Metamaterials are synthetic materials composed of many individual, engineered devices called cells that together produce properties not found in nature. As an electromagnetic wave moves through the metamaterial, each engineered cell manipulates the wave in a specific way to dictate how the wave behaves as a whole. Metamaterials can be tailored to have un-natural properties such as bending light backwards, focusing electromagnetic waves onto multiple areas and perfectly absorbing specific wavelengths of light. But previous efforts have been constrained to 2-D circuit boards, limiting their effectiveness and abilities and making their fabrication difficult.
The Duke materials scientists and chemists have shown a way to bring electromagnetic metamaterials into the third dimension using common 3-D printers. The key to making 3-D printed electromagnetic metamaterials a reality was finding the right conductive material to run through a commercial 3-D printer which usually uses plastics that are typically terrible at conducting electricity.
While there are a few commercially available solutions that mix metals in with the plastics, none are conductive enough to create viable electromagnetic metamaterials. While metal 3-D printers do exist, they cost as much as $1 million and take up an entire room.
Benjamin Wiley, an associate professor of chemistry at Duke and Shengrong Ye, a postdoctoral researcher, have already created a 3-D printable material that is 100 times more conductive than anything currently on the market. Wiley and Ye started a company called Electrifi by Multi3D LLC, which sells this more conductive material. Though it is still not nearly as conductive as regular copper, it is conductive enough to create a 3-D printed electromagnetic metamaterial.
The team has shown that not only is Benjamin’s Electrifi conductive enough, it interacts with radio waves almost as strongly as traditional metamaterials made with pure copper. The small difference is easily made up for by the printed metamaterials’ 3-D geometry with the results showing that the 3-D printed metamaterial cubes interact with electromagnetic waves 14 times better than their 2-D counterparts.

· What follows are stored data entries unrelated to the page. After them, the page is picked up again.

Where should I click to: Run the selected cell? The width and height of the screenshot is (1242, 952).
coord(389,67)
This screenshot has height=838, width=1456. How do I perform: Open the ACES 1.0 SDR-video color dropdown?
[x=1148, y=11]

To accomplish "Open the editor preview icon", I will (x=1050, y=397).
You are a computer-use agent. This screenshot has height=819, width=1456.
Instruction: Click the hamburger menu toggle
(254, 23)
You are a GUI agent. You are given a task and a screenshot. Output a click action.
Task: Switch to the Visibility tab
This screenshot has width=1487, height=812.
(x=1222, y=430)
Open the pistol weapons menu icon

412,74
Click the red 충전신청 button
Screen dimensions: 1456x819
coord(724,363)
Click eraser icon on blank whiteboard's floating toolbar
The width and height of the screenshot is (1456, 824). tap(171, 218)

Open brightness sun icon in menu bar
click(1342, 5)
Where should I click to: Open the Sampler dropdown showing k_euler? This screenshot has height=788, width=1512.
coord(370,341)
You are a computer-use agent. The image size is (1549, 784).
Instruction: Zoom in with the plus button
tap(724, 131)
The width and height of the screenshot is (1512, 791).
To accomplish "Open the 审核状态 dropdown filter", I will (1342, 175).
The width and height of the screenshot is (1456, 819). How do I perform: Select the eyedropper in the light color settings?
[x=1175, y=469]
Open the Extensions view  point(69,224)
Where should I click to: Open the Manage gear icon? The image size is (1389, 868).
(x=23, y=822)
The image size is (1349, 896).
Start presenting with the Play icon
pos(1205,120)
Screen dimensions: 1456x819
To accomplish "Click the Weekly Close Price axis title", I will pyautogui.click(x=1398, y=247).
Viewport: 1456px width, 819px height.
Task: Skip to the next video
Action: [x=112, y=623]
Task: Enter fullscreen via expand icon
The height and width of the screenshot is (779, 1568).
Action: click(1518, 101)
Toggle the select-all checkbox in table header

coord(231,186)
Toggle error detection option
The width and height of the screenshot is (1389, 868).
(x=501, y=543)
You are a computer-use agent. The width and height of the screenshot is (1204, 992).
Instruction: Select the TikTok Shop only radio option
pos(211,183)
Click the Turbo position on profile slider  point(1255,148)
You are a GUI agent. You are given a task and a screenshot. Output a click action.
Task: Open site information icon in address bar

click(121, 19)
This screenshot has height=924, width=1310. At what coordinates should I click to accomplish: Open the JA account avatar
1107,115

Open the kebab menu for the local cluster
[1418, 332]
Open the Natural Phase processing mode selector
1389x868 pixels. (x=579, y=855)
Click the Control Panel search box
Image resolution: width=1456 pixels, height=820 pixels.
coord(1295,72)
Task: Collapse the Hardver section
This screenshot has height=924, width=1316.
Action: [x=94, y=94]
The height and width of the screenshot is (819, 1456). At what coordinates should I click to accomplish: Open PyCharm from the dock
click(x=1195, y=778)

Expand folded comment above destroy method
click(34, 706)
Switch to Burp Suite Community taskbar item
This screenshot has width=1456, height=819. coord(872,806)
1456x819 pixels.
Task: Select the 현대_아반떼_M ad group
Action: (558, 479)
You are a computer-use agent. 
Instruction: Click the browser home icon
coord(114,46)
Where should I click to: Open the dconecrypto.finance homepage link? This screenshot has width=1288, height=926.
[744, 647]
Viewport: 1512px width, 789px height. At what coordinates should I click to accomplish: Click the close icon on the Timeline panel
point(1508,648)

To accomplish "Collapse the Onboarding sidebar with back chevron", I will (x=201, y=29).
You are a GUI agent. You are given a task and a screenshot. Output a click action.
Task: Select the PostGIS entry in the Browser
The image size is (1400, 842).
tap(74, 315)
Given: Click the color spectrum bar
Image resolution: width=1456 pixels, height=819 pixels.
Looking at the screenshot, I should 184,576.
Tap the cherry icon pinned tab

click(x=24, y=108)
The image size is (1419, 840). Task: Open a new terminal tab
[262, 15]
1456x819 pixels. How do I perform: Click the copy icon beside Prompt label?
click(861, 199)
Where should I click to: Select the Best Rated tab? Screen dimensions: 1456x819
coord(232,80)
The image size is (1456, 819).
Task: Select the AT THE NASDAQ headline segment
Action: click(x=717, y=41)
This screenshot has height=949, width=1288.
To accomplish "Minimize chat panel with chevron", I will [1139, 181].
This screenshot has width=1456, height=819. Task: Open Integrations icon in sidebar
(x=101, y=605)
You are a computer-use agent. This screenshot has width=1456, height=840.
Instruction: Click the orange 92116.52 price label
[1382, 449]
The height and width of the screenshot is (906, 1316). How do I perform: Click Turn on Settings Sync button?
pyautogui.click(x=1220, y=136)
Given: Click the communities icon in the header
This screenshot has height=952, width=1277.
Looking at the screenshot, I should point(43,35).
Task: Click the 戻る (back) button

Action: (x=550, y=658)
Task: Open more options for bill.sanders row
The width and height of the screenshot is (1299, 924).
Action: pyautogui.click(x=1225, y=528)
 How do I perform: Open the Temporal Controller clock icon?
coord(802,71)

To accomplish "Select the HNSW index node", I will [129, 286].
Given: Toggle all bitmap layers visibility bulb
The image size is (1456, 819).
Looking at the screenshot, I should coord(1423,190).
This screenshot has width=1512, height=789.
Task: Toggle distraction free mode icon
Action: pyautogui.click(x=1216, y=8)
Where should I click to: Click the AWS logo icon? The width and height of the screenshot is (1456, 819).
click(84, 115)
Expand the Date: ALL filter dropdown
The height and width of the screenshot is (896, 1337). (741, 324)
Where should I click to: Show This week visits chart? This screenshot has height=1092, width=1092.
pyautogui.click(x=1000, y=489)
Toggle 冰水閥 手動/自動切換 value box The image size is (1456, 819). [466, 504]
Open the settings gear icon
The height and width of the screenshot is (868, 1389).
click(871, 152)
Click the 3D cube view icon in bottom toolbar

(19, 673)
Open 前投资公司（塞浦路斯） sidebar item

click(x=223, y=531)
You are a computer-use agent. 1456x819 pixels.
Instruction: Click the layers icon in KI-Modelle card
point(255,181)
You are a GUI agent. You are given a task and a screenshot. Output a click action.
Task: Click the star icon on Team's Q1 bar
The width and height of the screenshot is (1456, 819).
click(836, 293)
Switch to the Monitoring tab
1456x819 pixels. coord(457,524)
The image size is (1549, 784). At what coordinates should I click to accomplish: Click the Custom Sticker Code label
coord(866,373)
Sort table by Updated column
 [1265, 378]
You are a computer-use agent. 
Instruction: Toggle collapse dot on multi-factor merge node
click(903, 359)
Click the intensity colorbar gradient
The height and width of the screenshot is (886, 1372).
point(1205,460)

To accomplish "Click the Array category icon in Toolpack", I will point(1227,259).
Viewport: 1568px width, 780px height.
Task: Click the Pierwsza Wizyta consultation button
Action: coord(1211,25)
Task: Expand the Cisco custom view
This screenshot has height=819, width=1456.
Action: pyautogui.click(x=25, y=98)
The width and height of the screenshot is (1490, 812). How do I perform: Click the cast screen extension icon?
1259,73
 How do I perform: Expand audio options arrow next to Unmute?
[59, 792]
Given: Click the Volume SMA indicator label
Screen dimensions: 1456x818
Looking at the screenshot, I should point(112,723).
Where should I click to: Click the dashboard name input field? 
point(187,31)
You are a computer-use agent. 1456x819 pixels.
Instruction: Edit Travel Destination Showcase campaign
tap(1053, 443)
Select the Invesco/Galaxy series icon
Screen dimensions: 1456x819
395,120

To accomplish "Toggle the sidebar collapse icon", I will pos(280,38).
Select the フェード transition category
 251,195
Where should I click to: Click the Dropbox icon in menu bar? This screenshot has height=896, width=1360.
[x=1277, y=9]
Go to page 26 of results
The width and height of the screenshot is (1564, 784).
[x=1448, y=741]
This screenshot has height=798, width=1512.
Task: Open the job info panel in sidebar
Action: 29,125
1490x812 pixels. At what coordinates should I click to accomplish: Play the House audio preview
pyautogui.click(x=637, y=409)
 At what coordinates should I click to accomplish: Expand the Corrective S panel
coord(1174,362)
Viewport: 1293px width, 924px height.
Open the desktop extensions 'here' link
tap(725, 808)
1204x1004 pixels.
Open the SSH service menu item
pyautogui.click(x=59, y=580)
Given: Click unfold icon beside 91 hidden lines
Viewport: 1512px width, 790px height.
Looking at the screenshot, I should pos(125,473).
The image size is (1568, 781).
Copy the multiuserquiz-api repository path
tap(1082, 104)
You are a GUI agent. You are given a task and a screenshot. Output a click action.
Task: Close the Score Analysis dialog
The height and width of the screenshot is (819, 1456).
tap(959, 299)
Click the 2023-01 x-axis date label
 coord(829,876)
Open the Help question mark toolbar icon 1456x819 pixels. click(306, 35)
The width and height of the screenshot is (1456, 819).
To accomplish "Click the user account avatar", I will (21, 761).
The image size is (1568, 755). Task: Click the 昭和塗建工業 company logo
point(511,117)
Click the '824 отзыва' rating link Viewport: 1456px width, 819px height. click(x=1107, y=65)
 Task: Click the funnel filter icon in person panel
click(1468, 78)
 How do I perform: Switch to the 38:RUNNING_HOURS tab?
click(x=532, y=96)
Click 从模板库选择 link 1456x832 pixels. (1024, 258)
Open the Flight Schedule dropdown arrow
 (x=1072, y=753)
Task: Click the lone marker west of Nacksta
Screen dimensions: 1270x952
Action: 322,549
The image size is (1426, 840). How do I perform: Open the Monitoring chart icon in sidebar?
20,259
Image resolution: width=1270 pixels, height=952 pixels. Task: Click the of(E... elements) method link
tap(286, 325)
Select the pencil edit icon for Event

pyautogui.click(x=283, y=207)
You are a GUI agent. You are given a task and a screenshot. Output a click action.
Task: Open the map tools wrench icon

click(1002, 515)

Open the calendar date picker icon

By printing numerous cubes, each tailored to specifically interact with an electromagnetic wave in a certain way, and combining them like Lego building blocks, researchers can now begin to build new devices. For the devices to work, however, the electromagnetic waves must be roughly the same size as the individual blocks. While this rules out the visible spectrum, infrared and X-rays, it leaves open a wide design space in radio waves and microwaves.
They are now starting to get more aggressive with their metamaterial designs to see how much complexity they can build and how much that might improve performance. Many previous designs were too complicated to make in large samples. You could do it for a scientific paper once just to show it worked, but you would never want to do it again. According to them, this process could change how the radio frequency industry prototypes new devices in the same way that 3-D printer changed plastic-based designs.
This work was supported by a Multidisciplinary University Research Initiative grant from the Office of Naval Research.